**Provided passage:**
# Videotaping of police officers home



## DoD102 (Sep 9, 2004)

I have a dilema and am asking for some direction. I live next to a guy who is a convicted felon. I have had dealing with him while I was on the job as a town cop. He got into our community here w/o a CORI check which is required here, but he slipped through the cracks. I have had numerous problems with him yelling at my kids for playing or hanging out in my yard, he's confronted my wife in the driveway, and threatend to "take care of the noise problem" if we didn't. I filed several complaints with the park and have contacted the police. They are so busy that they can't respond usually. I get that. The Board of Trustees sent a letter advising him to cease or be evicted. The yelling and confrontations have stopped but he's now installed a video camera on the side of his home and positioned it so that it monitors my home. I need to know if there are any state or federal laws that protect us as police officers from this type of activity. Especially with me being a federal officer. Any guidence appreciated. I've googled it to death with negative results.:BM:


----------



## RodneyFarva (Jan 18, 2007)

Step latter...85 bucks 
Wire Snips....20 bucks
Showing the Dick next door never to screw with a cop... priceless!!!


----------



## martymar219 (Dec 8, 2006)

BB Guns work also!


----------



## RodneyFarva (Jan 18, 2007)

he he, good point


----------



## sabreRED (Jan 15, 2006)

Link to a site with similar question/answer:

http://www.thesite.org/homelawandmoney/askthesiteqandas/legalandrightsqandas/starofcctv

Are you sure the camera is real and isn't just one of those fake $10 ones with the blinking red light?

Even if it is real I doubt it is taping. A standard VCR he would have to change the tape every 8 hours, and I doubt he would spend the money on a time-lapse VCR, or digital recorder.

But hey you could always fight fire with fire, something tells me hes got more to hide than you and wouldn't appreciate a camera on his house . . . maybe that would get the point across. www.supercircuits.com


----------



## Deuce (Sep 27, 2003)

Or you could just burn down his house....


----------



## rg1283 (Sep 14, 2005)

Handcuff him to a telephone pole. Or be as BORING as possible.


----------



## Inspector (Nov 13, 2006)

Read and think:

http://www.naimark.net/projects/zap/howto.html


----------



## WarwickColin (Jun 14, 2008)

Deuce said:


> Or you could just burn down his house....


You sir, win the internet.


----------



## DoD102 (Sep 9, 2004)

Hahahahaa!! Thanks everyone. This provided not only some very good reading, and some incredible knowledge for me on lasers and cameras (thanks Inspector) but it also provided some much needed humor. Thank you. Here's the outcome I think. Theres nothing federal either, however, my wife is on the Board of Trustees here at the park. There is a bylaw that simply states "No resident of the park shall annoy or harrass another resident or cause a resident to feel uncomfortable." Talk about "broad" We have sent a letter to the park prez and hopefully he'll enforce it. If not there could be a suspicious fire. NO JUST KIDDIN"!!

**Given material:**
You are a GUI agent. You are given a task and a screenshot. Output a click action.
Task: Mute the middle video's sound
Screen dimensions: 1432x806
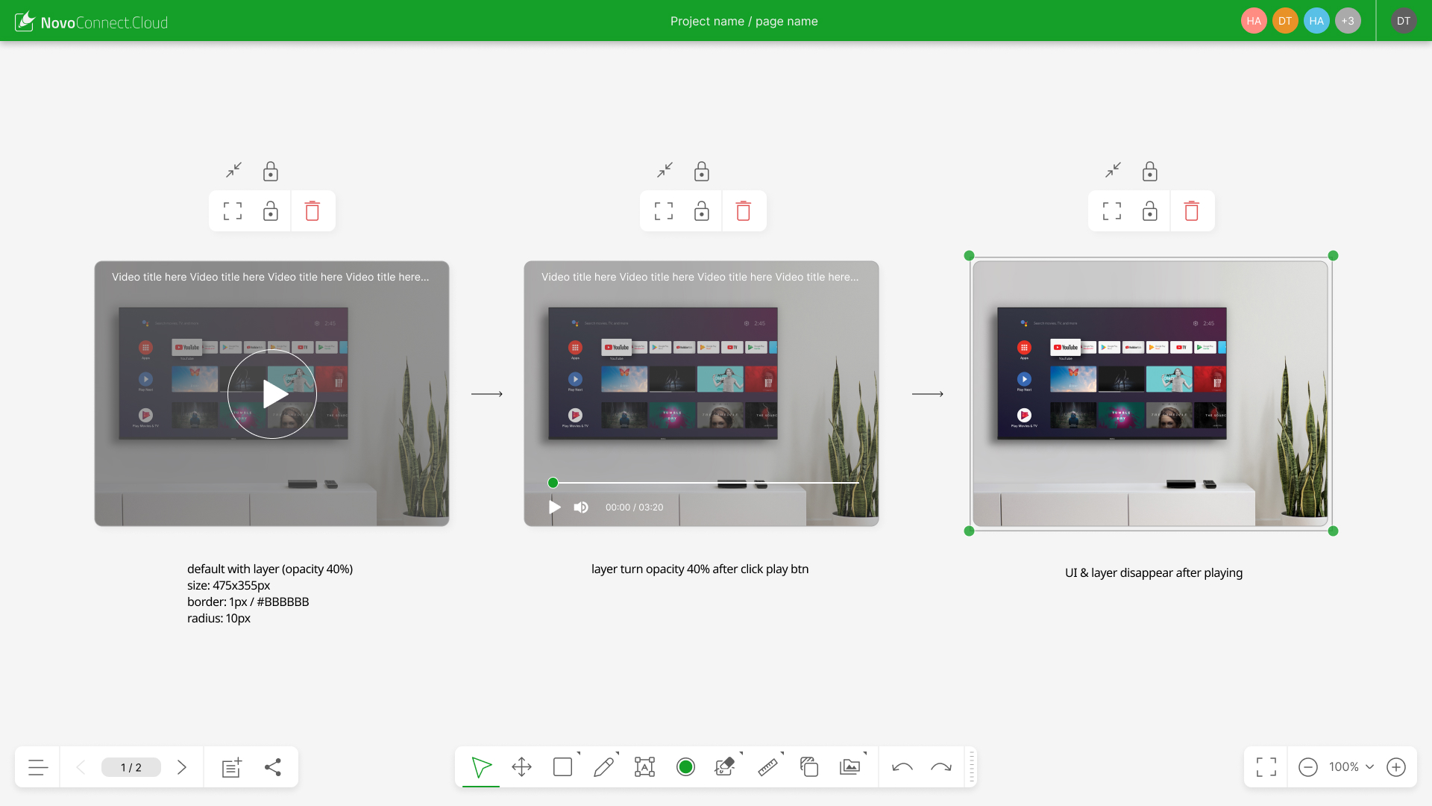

**Aim of the task:**
Reproduce word for word the part of the forum thread about the neighbor's camera from "Step latter...85 bucks" up to and including "(Dec 8, 2006)". Work only from the forum thread about the neighbor's camera, not from the material.

**Solution below:**
Step latter...85 bucks 
Wire Snips....20 bucks
Showing the Dick next door never to screw with a cop... priceless!!!


----------



## martymar219 (Dec 8, 2006)